In an effort to further develop and expand the infrastructure of behavioral health providers, Kentucky’s new regulations allow behavioral health providers to form provider groups that may participate in the Medicaid program. Unlike a BHSO, a Behavioral Health Multi-Specialty Group (“MSG”), does not require licensure by the Office of Inspector General to participate in the Medicaid program. In a certain respect, this provider group is similar to a multi-disciplinary physician group by allowing different types of therapy providers to form groups. To qualify, the MSG must be an entity like a professional services corporation or a limited liability company and requires that at least one of the providers be previously enrolled in Medicaid prior to the enrollment of the group. Other new group provider types include the Applied Behavior Analyst therapists, art therapy providers, marriage and family counselors and licensed clinical social workers and psychologists.
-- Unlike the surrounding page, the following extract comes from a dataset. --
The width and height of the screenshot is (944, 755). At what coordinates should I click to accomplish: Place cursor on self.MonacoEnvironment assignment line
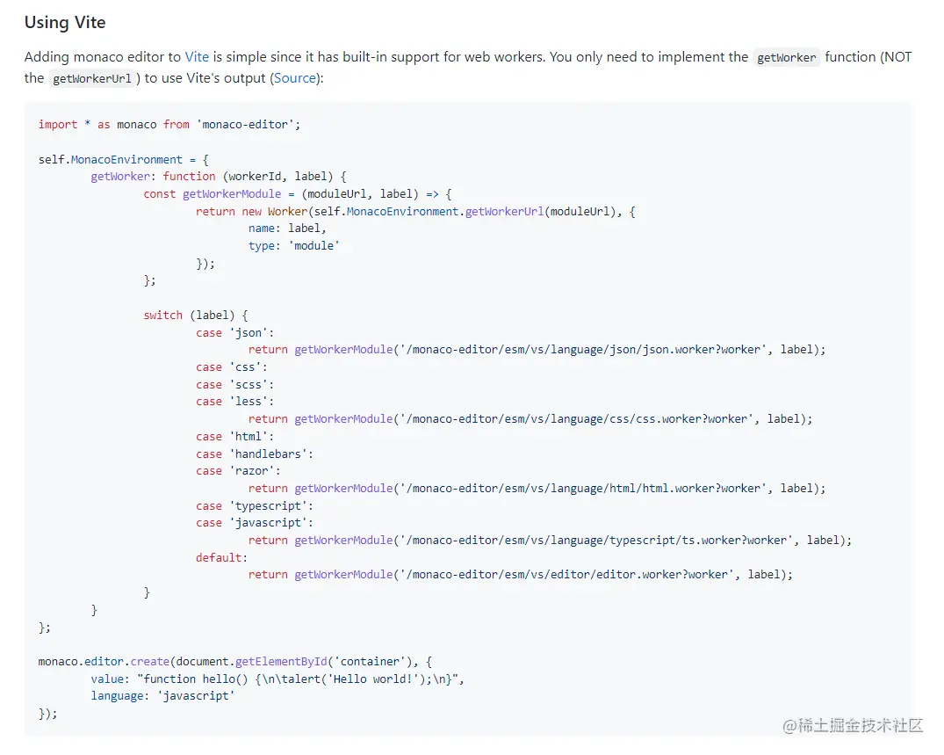point(123,160)
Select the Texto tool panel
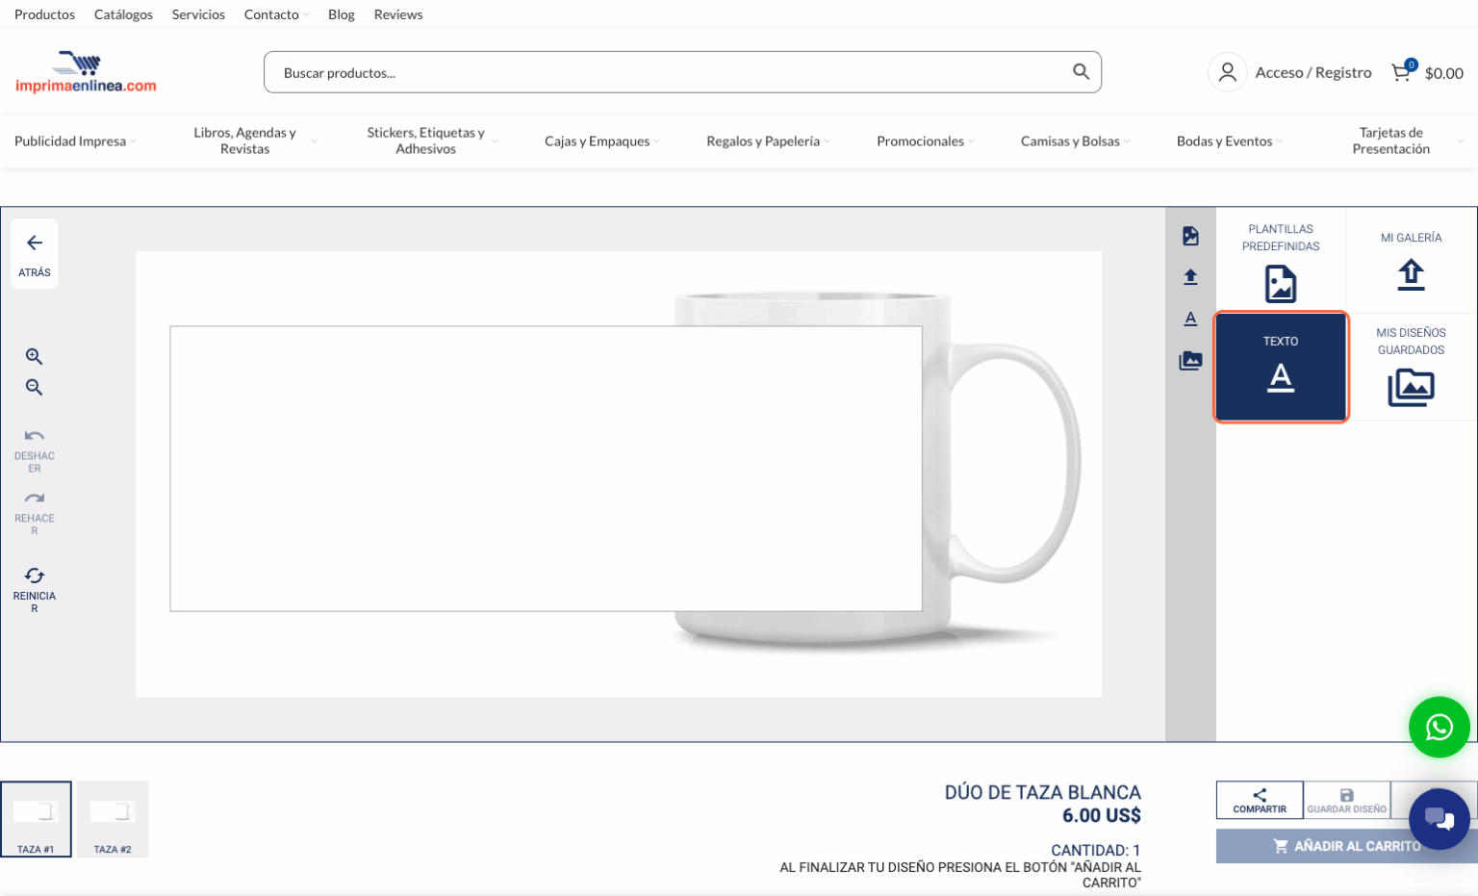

Kentucky’s Cabinet for Health and Family Services has cleared the way for Medicaid to provide a host of new covered mental health and substance abuse treatments that will address crucial needs in the Commonwealth. The health care industry is at the start of massive changes in how behavioral health is provided and in what settings. These new providers are Kentucky’s attempt to bolster existing infrastructure in behavioral health, particularly in the area of substance abuse treatment. While a step in the right direction, these organizations are far from a perfect solution. To make these important services available, Medicaid must pay for them at a level that motivates providers to provide them. What this calls for is not just increased reimbursement, but also a process that integrates the identification of behavioral health problems with primary care. Identification of behavioral health problems must be integrated into primary care through behavioral health screenings and the development of appropriate screening tools. Behavioral health screenings should be performed by primary care physicians with training so that important and appropriate referrals can be made.